### Brano fornito
========

Il fantascientifico Tomorrowland consegna un messaggio importante ai ragazzi: siate gli artefici del vostro futuro.
Sono d’accordo, e questo film mi ha riportato alla mia giovinezza. Sono cresciuto in un momento storico in cui pensavamo che la voce della gente normale, non solo quella dei politici, potesse cambiare il mondo. Purtroppo con il passare del tempo abbiamo perso di vista questo aspetto. La morale di Tomorrowland è che per quanto il futuro possa sembrarci cupo, quello che abbiamo davanti non è un processo irreversibile.
Tutto dipende da noi, insomma?
E anche dalla nostra prospettiva sulle cose. Quando guardavamo il telegiornale, mio padre mi diceva sempre: «L’aggressione di sette skinhead qui a Cincinnati è una notizia. Ma se vai fino in cima alla torre delle notizie, ti accorgi che sono solo un puntino in mezzo a Fountain Square».
Lei è sempre stato un ottimista.

========

### Il tuo obiettivo
Estrai dall'intervista su Tomorrowland il tratto compreso tra "Tutto dipende da" e "stato un ottimista.", estremi inclusi, senza cambiare nulla. Le righe qui sotto non hanno alcun ruolo in questo lavoro.

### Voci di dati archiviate
========

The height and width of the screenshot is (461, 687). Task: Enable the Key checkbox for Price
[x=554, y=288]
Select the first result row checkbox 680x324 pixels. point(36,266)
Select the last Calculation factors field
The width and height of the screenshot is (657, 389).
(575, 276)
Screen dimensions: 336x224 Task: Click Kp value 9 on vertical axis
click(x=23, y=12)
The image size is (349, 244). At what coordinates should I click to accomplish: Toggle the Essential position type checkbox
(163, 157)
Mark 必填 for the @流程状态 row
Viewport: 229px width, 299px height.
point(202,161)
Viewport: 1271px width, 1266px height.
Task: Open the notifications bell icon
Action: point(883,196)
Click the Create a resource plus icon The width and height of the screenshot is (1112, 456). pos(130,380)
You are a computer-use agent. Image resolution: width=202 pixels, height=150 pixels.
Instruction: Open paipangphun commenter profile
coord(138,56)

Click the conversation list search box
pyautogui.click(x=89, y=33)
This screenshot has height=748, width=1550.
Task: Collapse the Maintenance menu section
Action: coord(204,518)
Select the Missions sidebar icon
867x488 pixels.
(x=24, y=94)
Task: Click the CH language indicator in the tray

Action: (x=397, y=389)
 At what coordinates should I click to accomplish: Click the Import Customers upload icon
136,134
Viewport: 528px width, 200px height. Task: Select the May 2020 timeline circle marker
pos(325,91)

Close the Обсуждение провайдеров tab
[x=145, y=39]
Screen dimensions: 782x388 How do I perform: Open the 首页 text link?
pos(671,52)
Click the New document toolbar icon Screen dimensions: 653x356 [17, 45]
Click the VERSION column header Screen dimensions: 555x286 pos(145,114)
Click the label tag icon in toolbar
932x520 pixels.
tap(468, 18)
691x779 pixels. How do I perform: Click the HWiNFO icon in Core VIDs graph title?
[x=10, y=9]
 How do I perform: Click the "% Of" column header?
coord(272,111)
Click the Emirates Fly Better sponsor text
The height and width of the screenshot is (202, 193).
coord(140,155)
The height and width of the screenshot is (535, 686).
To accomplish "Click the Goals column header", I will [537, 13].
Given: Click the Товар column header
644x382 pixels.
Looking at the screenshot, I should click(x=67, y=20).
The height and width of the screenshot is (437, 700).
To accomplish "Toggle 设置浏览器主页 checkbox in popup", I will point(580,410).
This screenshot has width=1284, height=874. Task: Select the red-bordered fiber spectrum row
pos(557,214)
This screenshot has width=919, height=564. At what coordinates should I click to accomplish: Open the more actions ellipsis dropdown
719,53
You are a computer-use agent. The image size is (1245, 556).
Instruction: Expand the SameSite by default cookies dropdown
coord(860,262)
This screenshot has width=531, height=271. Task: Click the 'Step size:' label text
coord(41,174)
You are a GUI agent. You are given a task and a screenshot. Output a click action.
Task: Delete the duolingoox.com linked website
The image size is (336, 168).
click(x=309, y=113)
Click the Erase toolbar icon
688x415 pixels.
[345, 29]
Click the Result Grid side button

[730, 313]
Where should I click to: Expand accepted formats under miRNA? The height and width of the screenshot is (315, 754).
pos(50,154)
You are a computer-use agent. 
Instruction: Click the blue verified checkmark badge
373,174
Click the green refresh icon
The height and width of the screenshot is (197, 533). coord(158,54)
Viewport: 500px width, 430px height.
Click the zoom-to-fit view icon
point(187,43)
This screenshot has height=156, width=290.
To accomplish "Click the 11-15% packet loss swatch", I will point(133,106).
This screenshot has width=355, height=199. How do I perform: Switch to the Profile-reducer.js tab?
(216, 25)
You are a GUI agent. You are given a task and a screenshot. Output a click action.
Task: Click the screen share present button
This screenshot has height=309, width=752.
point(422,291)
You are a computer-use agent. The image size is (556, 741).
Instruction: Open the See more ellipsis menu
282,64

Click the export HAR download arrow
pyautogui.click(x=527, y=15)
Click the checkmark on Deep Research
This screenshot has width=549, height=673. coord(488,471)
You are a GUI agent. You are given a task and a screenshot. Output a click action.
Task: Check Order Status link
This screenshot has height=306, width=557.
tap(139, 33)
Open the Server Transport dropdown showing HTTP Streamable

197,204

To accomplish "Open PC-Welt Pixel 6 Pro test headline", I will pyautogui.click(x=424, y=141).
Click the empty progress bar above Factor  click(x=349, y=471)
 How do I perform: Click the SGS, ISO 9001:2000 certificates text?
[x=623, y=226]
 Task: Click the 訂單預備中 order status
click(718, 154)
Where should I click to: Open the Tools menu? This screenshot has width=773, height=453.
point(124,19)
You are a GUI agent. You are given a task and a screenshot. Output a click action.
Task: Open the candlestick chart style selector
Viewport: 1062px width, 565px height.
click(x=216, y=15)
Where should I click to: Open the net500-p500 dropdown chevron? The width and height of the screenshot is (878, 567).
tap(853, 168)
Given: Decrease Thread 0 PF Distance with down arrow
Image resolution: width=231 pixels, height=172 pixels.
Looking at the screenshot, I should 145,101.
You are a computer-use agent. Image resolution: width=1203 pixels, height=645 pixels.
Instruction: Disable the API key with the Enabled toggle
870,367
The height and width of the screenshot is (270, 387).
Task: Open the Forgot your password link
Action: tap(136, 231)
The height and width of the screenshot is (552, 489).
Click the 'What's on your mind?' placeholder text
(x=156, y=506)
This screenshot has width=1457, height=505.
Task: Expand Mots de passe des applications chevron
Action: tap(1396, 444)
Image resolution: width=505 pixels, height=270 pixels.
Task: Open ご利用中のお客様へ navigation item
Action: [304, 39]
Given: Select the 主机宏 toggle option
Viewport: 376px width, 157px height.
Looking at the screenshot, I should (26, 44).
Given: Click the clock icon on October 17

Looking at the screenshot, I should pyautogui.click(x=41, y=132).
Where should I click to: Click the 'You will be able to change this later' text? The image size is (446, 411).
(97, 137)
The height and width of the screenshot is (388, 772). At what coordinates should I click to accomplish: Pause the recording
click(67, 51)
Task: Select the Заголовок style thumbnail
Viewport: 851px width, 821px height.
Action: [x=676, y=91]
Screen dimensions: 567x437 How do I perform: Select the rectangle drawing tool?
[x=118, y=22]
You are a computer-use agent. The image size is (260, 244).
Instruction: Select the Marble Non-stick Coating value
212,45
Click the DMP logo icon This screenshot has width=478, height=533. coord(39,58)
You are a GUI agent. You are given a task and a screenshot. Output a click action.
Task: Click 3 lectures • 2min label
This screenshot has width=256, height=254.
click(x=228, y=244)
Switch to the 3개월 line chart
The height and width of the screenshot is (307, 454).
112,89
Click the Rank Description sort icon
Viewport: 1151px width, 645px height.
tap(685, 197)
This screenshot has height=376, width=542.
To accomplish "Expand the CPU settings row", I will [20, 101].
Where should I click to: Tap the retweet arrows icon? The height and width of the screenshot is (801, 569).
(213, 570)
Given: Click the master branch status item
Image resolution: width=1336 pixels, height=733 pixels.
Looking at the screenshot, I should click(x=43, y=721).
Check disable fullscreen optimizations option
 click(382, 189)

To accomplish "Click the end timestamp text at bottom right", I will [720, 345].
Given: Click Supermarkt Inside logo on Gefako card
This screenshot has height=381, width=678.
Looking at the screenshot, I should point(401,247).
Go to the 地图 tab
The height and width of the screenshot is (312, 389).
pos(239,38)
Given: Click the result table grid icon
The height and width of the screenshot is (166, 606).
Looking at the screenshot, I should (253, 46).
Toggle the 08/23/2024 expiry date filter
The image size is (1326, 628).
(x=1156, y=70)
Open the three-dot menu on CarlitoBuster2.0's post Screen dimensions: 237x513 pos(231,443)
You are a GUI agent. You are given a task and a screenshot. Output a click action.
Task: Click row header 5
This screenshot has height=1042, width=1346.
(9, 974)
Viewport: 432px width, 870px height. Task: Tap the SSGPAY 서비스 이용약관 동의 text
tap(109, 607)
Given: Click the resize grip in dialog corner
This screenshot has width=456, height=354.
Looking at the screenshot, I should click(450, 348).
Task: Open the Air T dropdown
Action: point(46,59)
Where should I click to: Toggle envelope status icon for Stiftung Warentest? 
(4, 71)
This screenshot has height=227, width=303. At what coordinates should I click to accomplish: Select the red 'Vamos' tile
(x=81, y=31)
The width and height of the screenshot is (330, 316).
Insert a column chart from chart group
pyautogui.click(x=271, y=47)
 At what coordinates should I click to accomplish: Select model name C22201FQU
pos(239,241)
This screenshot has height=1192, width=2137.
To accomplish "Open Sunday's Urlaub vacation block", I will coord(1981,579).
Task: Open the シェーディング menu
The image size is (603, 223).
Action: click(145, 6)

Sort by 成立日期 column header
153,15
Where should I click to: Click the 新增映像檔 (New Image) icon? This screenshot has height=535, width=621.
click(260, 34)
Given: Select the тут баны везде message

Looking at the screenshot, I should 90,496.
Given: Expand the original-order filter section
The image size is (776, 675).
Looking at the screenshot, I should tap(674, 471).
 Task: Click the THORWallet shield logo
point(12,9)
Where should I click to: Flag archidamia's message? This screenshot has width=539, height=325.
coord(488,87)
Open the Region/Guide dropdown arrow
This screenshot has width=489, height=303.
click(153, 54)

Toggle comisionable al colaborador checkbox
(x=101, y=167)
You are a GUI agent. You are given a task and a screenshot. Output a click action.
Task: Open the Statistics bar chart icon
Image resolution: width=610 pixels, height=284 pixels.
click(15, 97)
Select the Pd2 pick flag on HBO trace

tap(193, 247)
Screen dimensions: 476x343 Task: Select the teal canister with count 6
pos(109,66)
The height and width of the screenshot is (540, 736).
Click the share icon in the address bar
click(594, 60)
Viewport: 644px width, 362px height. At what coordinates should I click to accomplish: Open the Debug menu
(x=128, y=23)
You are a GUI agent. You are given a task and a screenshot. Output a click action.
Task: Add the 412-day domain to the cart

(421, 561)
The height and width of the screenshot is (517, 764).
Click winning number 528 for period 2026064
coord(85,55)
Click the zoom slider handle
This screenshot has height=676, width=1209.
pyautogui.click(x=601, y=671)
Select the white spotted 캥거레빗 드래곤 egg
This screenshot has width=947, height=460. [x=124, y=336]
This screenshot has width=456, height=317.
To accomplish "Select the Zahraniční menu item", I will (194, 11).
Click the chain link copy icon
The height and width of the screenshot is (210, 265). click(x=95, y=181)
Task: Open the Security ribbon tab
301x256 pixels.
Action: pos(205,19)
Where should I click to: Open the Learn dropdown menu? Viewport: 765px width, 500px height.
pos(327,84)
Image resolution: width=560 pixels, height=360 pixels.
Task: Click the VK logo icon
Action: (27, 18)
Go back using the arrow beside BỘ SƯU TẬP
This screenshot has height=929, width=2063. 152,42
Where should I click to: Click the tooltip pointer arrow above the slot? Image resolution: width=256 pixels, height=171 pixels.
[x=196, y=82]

========

### Risposta all'esercizio
Tutto dipende da noi, insomma?
E anche dalla nostra prospettiva sulle cose. Quando guardavamo il telegiornale, mio padre mi diceva sempre: «L’aggressione di sette skinhead qui a Cincinnati è una notizia. Ma se vai fino in cima alla torre delle notizie, ti accorgi che sono solo un puntino in mezzo a Fountain Square».
Lei è sempre stato un ottimista.